Try it: Would you copy out, exactly as written, each line from the one containing "You are a computer-use agent. This" to the end of the records below?

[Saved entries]
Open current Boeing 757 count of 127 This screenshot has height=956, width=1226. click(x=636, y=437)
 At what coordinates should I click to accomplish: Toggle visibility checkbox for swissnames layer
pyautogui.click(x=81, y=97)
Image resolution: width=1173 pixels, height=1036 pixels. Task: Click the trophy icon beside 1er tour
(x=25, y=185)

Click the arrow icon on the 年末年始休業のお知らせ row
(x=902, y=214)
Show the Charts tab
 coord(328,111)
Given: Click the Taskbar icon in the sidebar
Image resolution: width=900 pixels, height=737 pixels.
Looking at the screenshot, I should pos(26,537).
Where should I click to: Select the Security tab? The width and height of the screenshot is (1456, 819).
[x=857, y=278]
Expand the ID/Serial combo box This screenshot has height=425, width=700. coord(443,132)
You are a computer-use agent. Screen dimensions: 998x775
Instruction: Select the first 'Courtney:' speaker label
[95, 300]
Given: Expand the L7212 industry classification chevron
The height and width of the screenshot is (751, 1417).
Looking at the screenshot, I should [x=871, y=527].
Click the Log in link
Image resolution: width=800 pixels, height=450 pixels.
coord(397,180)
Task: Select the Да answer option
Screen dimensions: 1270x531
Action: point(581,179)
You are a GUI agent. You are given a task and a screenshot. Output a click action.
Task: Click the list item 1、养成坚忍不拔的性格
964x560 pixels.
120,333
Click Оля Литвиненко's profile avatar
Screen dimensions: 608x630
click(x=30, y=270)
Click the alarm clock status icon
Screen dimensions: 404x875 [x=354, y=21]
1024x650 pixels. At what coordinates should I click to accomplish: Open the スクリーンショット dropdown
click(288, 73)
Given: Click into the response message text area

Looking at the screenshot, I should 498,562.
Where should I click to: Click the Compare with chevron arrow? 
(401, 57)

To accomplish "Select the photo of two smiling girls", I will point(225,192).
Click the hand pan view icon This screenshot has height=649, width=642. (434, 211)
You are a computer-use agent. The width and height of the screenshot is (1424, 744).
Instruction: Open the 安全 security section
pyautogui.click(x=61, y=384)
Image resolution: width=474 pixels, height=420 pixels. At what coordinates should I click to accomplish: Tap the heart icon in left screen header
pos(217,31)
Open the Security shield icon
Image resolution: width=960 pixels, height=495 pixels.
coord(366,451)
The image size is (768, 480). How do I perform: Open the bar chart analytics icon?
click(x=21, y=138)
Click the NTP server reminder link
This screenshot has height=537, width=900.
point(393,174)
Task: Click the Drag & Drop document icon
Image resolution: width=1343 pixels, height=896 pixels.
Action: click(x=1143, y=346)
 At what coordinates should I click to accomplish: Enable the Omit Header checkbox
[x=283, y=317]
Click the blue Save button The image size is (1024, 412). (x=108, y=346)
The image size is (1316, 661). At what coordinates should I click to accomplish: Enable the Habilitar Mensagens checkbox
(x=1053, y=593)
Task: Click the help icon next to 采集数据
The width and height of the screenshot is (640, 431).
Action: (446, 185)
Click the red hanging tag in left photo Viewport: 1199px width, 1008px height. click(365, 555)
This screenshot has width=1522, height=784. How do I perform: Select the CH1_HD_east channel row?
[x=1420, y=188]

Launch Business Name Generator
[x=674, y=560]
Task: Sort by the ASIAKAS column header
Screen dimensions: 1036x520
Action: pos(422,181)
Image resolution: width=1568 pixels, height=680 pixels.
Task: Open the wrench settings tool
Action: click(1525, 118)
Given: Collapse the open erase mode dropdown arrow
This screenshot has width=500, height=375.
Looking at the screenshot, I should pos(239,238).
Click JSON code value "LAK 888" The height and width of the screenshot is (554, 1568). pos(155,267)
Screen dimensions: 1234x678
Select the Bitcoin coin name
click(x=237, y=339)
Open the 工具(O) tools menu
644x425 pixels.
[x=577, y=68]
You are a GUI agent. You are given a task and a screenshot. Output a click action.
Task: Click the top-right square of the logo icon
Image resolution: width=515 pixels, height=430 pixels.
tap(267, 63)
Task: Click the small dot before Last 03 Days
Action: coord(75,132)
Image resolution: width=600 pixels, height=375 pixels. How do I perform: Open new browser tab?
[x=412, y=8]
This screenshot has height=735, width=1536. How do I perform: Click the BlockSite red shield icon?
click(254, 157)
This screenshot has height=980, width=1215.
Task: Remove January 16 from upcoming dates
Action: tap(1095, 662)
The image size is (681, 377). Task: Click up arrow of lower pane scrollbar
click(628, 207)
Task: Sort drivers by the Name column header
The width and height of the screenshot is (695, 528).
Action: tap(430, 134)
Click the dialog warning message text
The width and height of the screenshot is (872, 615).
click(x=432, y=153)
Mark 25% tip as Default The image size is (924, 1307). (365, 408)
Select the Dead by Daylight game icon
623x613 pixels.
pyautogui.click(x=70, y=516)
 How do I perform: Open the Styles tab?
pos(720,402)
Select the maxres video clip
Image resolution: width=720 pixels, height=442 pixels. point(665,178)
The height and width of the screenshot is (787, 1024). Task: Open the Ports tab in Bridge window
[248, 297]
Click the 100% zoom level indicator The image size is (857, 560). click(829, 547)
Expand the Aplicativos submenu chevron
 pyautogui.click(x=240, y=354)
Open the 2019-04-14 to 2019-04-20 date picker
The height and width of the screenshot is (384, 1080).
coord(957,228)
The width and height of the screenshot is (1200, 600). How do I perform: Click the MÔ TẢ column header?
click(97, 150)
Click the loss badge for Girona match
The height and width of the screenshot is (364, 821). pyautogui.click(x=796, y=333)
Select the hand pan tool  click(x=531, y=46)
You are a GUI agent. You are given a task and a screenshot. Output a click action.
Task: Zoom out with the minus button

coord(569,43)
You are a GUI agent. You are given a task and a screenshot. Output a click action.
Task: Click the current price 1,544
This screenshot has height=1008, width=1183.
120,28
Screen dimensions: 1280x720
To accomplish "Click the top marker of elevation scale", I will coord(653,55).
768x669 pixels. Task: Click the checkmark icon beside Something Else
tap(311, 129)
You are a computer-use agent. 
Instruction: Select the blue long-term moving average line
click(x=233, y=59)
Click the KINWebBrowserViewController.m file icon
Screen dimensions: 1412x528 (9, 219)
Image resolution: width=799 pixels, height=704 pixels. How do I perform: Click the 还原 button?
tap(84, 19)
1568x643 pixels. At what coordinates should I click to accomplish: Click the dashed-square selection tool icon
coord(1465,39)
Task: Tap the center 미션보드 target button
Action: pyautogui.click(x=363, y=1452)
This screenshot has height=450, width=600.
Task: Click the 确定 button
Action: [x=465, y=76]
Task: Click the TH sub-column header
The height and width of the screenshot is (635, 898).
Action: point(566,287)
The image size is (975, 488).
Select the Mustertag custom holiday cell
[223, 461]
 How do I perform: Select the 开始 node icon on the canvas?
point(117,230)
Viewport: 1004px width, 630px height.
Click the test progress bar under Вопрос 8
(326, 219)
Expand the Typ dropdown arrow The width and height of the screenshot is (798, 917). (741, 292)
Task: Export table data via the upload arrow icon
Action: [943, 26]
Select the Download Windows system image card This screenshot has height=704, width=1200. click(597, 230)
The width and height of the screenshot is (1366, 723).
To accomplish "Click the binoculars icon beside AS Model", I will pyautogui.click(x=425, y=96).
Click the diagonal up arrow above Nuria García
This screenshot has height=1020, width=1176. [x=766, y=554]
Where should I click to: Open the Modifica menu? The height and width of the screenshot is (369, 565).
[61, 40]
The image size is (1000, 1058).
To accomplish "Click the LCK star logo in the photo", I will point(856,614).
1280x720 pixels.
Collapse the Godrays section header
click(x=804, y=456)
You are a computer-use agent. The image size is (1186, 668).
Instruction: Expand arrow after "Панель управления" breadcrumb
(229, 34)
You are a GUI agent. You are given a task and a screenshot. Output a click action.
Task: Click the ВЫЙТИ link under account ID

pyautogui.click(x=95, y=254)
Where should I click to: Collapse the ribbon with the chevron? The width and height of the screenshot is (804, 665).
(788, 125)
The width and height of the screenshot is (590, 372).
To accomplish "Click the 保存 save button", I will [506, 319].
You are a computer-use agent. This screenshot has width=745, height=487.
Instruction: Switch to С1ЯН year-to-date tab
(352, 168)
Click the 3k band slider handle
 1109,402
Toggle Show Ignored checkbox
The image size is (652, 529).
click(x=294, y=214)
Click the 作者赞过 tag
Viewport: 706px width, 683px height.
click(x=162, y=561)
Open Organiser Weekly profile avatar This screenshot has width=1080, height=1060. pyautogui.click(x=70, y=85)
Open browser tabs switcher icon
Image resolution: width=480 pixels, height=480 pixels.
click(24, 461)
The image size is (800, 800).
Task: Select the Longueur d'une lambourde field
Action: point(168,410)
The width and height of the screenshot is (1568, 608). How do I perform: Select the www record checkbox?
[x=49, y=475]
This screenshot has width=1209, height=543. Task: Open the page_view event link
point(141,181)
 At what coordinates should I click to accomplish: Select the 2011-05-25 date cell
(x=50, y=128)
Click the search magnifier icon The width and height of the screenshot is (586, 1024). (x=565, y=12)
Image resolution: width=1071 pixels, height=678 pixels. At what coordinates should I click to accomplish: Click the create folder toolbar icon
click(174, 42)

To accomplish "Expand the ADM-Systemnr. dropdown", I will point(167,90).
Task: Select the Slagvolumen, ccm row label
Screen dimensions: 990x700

Result of the task:
You are a computer-use agent. This screenshot has width=745, height=487.
Instruction: Switch to С1ЯН year-to-date tab
(352, 168)
Click the 3k band slider handle
 1109,402
Toggle Show Ignored checkbox
The image size is (652, 529).
click(x=294, y=214)
Click the 作者赞过 tag
Viewport: 706px width, 683px height.
click(x=162, y=561)
Open Organiser Weekly profile avatar This screenshot has width=1080, height=1060. pyautogui.click(x=70, y=85)
Open browser tabs switcher icon
Image resolution: width=480 pixels, height=480 pixels.
click(24, 461)
The image size is (800, 800).
Task: Select the Longueur d'une lambourde field
Action: point(168,410)
The width and height of the screenshot is (1568, 608). How do I perform: Select the www record checkbox?
[x=49, y=475]
This screenshot has width=1209, height=543. Task: Open the page_view event link
point(141,181)
 At what coordinates should I click to accomplish: Select the 2011-05-25 date cell
(x=50, y=128)
Click the search magnifier icon The width and height of the screenshot is (586, 1024). (x=565, y=12)
Image resolution: width=1071 pixels, height=678 pixels. At what coordinates should I click to accomplish: Click the create folder toolbar icon
click(174, 42)

To accomplish "Expand the ADM-Systemnr. dropdown", I will point(167,90).
Task: Select the Slagvolumen, ccm row label
Screen dimensions: 990x700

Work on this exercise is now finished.